───── Data ─────
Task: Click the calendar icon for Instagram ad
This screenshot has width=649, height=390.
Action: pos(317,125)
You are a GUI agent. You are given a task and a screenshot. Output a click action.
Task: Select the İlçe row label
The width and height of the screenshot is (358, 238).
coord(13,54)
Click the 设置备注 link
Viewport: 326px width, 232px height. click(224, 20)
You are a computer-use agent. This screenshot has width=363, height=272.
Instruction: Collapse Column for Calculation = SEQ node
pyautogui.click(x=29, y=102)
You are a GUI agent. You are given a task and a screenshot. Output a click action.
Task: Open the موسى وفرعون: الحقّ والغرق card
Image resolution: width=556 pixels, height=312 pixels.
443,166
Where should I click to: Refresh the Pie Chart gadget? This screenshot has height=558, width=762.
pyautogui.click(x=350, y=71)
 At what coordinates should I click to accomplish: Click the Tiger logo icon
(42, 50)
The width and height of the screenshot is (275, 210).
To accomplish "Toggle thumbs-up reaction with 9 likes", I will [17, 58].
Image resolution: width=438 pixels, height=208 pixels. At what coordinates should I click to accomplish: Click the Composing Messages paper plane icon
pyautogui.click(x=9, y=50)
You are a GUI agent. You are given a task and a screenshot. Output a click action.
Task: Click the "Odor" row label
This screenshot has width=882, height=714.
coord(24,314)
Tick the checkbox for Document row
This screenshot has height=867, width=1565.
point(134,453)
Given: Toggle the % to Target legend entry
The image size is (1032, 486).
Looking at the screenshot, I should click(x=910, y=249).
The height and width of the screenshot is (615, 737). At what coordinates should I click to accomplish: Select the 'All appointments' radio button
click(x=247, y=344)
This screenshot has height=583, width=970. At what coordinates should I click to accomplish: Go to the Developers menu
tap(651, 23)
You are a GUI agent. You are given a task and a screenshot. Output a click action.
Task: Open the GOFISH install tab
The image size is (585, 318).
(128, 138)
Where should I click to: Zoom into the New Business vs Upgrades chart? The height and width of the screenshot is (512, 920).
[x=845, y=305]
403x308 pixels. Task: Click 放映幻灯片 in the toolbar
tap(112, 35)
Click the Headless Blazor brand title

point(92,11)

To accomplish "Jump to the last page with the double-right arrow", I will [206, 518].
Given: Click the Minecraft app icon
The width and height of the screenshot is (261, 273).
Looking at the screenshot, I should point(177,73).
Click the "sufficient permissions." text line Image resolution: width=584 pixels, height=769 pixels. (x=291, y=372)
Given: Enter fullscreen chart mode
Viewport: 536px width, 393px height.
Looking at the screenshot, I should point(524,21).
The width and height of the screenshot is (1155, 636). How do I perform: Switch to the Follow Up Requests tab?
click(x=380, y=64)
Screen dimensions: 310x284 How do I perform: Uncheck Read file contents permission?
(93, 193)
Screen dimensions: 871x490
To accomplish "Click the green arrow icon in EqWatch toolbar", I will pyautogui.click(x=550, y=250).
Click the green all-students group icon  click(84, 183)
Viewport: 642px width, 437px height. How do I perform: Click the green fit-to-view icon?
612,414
─────
**Your assignment:** Copy every line in the data above that has the string "with" in it.

**Completed task:**
To accomplish "Toggle thumbs-up reaction with 9 likes", I will [17, 58].
To accomplish "Jump to the last page with the double-right arrow", I will [206, 518].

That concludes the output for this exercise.